The problem>
Reproduce, character for character, the entries from their opening line through the line with "The width and height of the screenshot is (969, 627).".

Provided entries>
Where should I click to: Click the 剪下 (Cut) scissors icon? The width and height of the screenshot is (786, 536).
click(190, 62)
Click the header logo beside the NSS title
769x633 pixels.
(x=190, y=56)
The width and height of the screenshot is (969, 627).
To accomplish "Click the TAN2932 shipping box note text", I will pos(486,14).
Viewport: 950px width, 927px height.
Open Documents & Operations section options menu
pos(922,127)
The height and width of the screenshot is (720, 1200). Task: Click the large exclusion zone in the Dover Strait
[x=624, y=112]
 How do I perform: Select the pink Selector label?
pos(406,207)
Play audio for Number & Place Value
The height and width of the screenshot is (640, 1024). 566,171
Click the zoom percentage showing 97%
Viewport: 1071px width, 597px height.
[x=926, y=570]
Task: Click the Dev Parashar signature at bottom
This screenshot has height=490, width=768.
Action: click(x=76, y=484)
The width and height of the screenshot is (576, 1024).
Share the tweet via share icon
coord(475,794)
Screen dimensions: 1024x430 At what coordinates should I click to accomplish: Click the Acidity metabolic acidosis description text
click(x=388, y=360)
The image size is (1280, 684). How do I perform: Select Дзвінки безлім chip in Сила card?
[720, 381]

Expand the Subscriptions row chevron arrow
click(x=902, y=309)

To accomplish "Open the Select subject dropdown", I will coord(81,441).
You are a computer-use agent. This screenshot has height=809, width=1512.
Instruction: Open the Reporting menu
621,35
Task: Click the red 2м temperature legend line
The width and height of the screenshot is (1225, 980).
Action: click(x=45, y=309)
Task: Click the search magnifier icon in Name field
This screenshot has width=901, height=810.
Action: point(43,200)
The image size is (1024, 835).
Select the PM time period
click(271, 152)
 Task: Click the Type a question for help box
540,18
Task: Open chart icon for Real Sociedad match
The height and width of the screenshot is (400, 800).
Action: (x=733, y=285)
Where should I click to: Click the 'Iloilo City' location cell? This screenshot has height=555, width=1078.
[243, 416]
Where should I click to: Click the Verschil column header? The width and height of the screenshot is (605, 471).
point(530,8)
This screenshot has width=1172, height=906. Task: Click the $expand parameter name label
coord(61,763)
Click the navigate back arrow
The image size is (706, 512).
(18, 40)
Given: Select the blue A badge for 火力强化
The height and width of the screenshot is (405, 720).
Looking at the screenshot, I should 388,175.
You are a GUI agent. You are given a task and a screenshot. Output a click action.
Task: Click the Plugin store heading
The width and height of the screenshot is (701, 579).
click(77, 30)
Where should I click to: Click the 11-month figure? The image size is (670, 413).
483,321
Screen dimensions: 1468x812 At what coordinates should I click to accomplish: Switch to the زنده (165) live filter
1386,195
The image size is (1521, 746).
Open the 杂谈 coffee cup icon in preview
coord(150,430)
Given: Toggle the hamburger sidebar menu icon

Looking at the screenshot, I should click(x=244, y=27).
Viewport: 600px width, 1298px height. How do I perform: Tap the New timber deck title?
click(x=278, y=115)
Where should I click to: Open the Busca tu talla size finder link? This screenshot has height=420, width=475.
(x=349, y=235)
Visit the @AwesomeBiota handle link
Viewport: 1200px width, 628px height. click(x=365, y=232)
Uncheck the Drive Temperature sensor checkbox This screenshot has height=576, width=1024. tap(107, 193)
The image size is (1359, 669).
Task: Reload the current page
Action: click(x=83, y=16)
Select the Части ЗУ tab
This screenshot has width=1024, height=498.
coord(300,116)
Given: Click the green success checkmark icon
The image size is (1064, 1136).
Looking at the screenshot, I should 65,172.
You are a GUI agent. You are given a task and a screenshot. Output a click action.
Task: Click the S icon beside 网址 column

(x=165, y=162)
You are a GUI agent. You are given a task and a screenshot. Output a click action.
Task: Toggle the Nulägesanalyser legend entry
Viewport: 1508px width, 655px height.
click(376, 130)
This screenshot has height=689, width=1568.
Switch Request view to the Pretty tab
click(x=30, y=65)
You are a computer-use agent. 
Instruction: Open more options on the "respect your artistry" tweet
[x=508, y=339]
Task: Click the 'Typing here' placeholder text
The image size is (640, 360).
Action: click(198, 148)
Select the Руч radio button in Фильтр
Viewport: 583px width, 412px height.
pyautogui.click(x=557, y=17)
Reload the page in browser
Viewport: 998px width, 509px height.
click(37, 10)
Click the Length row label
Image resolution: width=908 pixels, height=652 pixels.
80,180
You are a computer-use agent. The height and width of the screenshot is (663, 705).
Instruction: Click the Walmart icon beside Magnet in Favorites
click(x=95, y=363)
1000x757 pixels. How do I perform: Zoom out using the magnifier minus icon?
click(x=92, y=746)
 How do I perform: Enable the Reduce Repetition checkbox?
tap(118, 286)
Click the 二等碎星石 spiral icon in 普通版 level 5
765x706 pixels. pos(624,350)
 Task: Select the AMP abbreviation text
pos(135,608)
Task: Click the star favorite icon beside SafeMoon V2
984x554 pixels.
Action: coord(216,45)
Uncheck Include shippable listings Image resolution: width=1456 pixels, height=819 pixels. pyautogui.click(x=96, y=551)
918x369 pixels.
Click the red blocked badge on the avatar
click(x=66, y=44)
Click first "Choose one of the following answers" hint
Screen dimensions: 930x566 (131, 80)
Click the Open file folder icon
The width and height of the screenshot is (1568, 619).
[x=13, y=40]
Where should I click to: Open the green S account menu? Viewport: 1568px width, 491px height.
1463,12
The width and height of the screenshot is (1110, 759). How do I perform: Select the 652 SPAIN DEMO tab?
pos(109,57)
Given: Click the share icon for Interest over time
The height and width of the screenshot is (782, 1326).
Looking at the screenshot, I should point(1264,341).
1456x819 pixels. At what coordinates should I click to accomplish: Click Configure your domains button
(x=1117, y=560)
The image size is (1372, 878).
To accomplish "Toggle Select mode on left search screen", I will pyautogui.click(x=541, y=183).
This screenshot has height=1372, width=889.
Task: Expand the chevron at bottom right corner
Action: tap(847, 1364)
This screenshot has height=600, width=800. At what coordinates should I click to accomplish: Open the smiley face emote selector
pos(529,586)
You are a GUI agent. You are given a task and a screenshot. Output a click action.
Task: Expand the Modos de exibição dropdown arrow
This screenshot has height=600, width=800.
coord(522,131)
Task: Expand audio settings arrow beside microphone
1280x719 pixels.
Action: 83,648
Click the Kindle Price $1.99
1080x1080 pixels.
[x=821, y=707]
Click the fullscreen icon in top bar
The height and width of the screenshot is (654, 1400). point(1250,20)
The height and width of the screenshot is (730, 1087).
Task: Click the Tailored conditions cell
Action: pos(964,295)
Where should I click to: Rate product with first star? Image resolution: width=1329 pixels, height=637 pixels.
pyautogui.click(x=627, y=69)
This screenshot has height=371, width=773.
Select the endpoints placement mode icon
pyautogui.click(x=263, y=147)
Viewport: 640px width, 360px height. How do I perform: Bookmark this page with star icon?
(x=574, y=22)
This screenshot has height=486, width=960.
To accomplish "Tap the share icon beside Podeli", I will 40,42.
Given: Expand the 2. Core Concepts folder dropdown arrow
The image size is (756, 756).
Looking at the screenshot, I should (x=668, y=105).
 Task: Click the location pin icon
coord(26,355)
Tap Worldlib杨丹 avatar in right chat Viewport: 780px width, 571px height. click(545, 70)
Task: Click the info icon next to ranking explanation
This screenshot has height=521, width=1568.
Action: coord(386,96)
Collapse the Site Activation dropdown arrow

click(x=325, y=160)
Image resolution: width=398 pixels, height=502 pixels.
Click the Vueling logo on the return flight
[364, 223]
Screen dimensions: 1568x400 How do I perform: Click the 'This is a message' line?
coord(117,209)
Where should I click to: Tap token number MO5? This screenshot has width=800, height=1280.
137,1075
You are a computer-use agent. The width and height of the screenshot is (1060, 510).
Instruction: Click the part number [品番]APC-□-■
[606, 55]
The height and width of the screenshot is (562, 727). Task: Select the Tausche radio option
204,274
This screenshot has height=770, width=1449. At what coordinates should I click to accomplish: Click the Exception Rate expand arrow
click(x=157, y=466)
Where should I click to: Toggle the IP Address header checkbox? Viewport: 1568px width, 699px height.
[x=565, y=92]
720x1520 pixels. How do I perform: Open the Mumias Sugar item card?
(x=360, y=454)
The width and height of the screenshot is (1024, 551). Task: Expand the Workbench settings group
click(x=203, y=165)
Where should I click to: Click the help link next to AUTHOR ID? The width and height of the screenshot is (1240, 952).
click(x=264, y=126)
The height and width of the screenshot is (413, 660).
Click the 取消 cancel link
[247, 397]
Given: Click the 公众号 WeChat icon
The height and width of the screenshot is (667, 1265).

Exercise solution>
Where should I click to: Click the 剪下 (Cut) scissors icon? The width and height of the screenshot is (786, 536).
click(190, 62)
Click the header logo beside the NSS title
769x633 pixels.
(x=190, y=56)
The width and height of the screenshot is (969, 627).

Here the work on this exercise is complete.